--- Record set ---

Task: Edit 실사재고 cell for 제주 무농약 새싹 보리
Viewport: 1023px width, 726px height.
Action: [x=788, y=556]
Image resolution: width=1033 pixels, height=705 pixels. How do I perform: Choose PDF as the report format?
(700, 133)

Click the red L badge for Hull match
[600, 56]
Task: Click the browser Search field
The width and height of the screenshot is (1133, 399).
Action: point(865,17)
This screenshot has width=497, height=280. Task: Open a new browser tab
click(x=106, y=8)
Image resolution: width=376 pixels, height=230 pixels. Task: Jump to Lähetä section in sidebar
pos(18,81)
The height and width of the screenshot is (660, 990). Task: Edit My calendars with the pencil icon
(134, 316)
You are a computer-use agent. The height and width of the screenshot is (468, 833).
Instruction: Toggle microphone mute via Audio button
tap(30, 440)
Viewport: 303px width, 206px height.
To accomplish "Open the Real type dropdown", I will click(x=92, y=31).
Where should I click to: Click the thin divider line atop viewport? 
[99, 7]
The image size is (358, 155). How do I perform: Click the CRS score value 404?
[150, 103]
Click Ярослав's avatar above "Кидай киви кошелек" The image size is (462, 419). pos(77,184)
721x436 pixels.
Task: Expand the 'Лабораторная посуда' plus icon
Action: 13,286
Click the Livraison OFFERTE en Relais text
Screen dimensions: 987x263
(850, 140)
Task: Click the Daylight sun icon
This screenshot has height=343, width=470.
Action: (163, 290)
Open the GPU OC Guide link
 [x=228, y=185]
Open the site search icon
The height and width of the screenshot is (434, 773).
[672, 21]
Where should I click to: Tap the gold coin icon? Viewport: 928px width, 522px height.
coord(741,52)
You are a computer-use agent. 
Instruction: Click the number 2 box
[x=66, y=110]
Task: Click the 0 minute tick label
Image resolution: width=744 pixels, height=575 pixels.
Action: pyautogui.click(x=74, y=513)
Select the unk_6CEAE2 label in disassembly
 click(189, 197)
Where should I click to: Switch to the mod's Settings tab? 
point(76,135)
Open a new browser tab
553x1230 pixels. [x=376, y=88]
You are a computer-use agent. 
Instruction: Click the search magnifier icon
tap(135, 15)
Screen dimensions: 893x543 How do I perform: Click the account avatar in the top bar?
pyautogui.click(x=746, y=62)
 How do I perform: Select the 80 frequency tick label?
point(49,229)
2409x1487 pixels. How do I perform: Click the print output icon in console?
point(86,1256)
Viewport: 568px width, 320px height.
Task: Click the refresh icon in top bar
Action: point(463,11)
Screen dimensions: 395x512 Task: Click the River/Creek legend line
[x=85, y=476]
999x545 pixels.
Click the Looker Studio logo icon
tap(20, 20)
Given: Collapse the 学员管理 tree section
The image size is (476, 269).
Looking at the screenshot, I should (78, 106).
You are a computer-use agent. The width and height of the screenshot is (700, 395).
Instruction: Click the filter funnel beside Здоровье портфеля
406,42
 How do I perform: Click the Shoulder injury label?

---

Task prompt:
Rewrite the stretch from the line containing "Task: Click the 0 minute tick label" through the last of the lines above, putting "text" wherever "label" appears and changing nothing else.

The response:
Task: Click the 0 minute tick text
Image resolution: width=744 pixels, height=575 pixels.
Action: pyautogui.click(x=74, y=513)
Select the unk_6CEAE2 text in disassembly
 click(189, 197)
Where should I click to: Switch to the mod's Settings tab? 
point(76,135)
Open a new browser tab
553x1230 pixels. [x=376, y=88]
You are a computer-use agent. 
Instruction: Click the search magnifier icon
tap(135, 15)
Screen dimensions: 893x543 How do I perform: Click the account avatar in the top bar?
pyautogui.click(x=746, y=62)
 How do I perform: Select the 80 frequency tick text?
point(49,229)
2409x1487 pixels. How do I perform: Click the print output icon in console?
point(86,1256)
Viewport: 568px width, 320px height.
Task: Click the refresh icon in top bar
Action: point(463,11)
Screen dimensions: 395x512 Task: Click the River/Creek legend line
[x=85, y=476]
999x545 pixels.
Click the Looker Studio logo icon
tap(20, 20)
Given: Collapse the 学员管理 tree section
The image size is (476, 269).
Looking at the screenshot, I should (78, 106).
You are a computer-use agent. The width and height of the screenshot is (700, 395).
Instruction: Click the filter funnel beside Здоровье портфеля
406,42
 How do I perform: Click the Shoulder injury text?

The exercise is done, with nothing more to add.